* Provided records:
============================================================

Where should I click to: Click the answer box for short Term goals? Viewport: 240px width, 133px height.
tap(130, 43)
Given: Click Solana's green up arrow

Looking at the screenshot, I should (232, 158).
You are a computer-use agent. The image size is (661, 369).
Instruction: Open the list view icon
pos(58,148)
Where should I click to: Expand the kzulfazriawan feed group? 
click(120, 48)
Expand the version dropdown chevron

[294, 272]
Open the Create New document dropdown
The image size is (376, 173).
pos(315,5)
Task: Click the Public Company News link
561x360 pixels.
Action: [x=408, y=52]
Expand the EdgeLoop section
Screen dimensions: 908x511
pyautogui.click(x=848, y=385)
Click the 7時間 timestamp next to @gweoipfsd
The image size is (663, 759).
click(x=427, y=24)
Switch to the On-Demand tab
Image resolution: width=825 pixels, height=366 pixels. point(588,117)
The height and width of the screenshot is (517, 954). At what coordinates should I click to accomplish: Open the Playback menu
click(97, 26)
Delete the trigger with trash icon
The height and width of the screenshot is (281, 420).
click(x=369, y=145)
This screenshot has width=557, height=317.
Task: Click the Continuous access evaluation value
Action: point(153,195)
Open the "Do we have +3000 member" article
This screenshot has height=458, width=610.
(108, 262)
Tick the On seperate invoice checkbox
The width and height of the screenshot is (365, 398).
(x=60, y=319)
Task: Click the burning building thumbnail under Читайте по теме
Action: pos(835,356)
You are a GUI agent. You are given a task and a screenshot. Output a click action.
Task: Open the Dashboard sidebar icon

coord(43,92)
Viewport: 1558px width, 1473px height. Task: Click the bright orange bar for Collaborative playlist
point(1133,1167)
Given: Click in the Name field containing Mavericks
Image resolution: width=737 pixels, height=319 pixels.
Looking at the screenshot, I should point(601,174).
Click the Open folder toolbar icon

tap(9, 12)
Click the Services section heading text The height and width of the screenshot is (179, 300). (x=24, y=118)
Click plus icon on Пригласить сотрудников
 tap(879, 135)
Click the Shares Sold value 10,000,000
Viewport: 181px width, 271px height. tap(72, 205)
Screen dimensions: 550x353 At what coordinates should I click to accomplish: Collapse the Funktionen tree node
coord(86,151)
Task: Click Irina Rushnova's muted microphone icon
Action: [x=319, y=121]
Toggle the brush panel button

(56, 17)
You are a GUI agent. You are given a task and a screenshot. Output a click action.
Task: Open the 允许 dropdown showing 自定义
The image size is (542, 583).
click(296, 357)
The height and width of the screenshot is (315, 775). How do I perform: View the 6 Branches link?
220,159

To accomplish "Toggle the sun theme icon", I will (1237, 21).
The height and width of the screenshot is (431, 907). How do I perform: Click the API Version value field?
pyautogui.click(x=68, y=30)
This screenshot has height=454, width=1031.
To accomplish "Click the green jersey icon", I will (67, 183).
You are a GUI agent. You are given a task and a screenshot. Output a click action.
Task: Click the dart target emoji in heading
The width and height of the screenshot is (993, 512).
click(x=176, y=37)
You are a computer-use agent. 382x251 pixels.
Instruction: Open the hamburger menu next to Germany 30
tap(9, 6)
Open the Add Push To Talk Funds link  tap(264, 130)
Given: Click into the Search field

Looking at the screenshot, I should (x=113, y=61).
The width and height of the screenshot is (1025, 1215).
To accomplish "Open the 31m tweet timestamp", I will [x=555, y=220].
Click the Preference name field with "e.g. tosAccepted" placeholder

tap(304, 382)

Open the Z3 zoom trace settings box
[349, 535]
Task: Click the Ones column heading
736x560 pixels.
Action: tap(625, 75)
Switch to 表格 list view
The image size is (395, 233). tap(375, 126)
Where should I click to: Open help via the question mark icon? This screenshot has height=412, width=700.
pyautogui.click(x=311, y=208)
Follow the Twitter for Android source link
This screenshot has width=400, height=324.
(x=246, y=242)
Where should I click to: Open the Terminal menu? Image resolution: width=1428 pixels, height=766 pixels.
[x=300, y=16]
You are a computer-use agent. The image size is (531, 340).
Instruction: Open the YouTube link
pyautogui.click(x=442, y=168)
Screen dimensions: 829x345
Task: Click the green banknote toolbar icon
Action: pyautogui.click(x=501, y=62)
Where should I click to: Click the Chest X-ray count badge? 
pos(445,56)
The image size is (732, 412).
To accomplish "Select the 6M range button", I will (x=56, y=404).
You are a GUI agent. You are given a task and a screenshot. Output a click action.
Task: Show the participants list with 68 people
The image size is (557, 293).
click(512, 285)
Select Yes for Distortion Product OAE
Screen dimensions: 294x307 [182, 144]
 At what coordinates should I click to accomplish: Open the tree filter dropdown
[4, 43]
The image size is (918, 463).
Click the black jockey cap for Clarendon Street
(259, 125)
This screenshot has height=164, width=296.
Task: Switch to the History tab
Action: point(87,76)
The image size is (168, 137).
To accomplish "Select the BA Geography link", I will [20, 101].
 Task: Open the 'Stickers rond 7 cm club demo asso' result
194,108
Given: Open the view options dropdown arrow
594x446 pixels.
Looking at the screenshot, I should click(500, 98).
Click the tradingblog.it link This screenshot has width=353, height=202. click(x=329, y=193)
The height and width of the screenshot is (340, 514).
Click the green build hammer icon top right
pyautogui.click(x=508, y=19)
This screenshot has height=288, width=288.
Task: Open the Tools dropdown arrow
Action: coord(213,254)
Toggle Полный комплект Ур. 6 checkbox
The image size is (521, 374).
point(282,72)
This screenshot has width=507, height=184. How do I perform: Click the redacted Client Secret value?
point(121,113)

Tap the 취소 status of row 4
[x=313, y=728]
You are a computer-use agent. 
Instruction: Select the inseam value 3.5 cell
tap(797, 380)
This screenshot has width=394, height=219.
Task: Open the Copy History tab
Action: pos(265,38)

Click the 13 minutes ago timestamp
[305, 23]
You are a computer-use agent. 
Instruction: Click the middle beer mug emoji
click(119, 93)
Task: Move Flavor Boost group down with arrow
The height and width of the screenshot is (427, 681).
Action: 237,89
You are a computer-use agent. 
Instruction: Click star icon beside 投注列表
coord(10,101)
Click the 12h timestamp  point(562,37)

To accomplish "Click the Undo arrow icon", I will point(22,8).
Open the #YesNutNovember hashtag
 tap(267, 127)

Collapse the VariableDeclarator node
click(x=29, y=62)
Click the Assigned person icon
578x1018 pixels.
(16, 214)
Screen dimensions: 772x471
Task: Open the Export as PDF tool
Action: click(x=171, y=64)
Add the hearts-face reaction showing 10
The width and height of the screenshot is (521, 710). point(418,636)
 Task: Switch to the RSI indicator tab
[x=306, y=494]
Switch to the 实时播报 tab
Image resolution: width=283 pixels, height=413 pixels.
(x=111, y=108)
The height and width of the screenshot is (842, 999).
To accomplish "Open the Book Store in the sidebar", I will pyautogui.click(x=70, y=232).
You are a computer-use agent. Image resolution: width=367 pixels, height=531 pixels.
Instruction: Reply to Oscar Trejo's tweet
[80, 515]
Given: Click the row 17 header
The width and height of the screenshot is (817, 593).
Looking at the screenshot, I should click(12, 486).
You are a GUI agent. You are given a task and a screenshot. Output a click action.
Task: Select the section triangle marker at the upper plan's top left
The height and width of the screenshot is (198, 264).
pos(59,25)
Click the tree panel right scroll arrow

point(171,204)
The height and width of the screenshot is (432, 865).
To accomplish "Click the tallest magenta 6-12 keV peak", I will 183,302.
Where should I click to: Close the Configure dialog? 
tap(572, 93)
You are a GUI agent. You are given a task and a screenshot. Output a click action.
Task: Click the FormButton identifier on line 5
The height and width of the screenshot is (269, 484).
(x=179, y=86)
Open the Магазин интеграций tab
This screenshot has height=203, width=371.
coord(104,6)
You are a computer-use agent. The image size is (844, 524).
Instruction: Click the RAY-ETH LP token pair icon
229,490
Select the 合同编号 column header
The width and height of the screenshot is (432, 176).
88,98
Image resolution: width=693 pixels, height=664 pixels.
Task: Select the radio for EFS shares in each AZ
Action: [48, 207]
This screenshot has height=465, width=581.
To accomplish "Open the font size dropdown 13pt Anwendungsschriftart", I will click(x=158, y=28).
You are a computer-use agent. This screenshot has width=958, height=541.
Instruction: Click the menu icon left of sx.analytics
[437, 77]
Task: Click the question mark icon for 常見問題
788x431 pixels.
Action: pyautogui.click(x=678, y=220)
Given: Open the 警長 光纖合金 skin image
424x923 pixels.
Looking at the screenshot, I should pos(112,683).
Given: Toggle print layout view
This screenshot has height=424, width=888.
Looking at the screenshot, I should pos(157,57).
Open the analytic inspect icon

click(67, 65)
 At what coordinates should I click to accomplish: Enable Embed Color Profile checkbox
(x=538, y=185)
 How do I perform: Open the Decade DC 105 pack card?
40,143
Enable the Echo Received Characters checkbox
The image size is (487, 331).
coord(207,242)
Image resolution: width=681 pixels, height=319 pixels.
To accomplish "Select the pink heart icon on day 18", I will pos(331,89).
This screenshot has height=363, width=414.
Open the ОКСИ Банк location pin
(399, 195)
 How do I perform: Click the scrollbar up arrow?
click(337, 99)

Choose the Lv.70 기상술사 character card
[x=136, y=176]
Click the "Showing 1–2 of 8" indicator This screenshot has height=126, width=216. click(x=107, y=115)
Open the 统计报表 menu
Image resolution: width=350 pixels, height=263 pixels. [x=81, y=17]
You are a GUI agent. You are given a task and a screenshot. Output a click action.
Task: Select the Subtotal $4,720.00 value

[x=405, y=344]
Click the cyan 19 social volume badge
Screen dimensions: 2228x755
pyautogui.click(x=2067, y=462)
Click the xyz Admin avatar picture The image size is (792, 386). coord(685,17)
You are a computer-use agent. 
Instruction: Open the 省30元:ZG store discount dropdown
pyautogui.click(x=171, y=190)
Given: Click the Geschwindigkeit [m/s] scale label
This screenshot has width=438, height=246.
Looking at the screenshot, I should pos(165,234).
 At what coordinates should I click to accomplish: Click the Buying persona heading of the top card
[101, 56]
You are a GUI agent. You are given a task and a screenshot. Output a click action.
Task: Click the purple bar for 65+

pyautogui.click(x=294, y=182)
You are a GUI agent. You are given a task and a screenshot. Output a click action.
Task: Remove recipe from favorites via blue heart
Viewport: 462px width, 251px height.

============================================================

* Exercise brief:
Both the line containing "Task: Show the" and the line containing "The image size is (918, 463)." belong in the answer. Print them and every line above that falls between them exactly, and no others.

* Solution:
Task: Show the participants list with 68 people
The image size is (557, 293).
click(512, 285)
Select Yes for Distortion Product OAE
Screen dimensions: 294x307 [182, 144]
 At what coordinates should I click to accomplish: Open the tree filter dropdown
[4, 43]
The image size is (918, 463).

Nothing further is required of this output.